- Task item: Using the material below, copy every line where "list" appears.

-- Opening Marker --

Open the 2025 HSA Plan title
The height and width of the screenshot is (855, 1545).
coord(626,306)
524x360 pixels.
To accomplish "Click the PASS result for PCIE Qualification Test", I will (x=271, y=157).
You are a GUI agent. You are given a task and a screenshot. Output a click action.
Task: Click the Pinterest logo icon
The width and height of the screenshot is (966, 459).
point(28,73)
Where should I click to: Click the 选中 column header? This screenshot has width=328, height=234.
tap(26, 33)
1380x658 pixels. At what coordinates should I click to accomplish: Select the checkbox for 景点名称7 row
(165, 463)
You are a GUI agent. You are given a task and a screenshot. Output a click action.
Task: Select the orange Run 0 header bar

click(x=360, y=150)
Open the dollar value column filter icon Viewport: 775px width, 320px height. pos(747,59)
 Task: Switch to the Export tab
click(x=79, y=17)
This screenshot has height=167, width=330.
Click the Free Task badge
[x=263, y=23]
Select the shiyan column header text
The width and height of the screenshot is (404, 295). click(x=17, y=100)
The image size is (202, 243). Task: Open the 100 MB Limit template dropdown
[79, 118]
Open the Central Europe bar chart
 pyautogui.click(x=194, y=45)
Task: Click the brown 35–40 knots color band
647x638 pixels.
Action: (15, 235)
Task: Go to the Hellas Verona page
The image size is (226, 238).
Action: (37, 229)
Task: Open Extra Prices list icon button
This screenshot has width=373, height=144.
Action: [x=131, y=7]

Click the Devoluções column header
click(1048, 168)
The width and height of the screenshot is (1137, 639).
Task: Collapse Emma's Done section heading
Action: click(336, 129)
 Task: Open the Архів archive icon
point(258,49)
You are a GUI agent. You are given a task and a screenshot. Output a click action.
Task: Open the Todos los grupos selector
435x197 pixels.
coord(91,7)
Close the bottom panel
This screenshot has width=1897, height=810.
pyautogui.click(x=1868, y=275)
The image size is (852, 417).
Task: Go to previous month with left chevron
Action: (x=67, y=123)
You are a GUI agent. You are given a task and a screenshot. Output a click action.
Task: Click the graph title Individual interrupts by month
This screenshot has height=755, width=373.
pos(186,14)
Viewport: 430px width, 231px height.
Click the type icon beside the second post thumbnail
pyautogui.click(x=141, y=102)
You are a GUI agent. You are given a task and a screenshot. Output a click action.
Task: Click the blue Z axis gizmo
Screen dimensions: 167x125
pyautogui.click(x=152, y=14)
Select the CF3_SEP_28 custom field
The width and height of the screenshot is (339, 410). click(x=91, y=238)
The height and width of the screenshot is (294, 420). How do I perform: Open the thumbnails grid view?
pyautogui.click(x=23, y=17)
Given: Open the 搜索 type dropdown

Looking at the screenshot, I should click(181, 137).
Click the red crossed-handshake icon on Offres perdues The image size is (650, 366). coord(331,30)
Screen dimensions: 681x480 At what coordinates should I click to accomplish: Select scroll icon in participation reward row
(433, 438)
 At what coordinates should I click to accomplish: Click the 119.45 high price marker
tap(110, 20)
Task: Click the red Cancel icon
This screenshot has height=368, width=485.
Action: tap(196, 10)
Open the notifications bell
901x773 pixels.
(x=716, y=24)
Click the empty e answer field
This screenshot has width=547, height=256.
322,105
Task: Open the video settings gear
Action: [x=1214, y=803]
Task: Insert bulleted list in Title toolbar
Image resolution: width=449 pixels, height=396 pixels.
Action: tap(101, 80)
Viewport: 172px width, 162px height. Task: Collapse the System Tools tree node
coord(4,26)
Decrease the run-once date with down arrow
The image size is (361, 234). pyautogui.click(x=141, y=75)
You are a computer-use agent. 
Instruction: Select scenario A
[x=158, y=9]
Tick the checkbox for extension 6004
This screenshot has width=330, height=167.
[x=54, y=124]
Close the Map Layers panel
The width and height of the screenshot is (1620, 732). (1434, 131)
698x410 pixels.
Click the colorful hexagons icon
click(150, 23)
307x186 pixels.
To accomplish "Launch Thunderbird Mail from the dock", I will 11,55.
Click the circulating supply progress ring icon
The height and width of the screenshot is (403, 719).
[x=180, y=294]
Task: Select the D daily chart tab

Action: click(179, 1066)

-- Closing Marker --

- Written answer:
Task: Open Extra Prices list icon button
Task: Insert bulleted list in Title toolbar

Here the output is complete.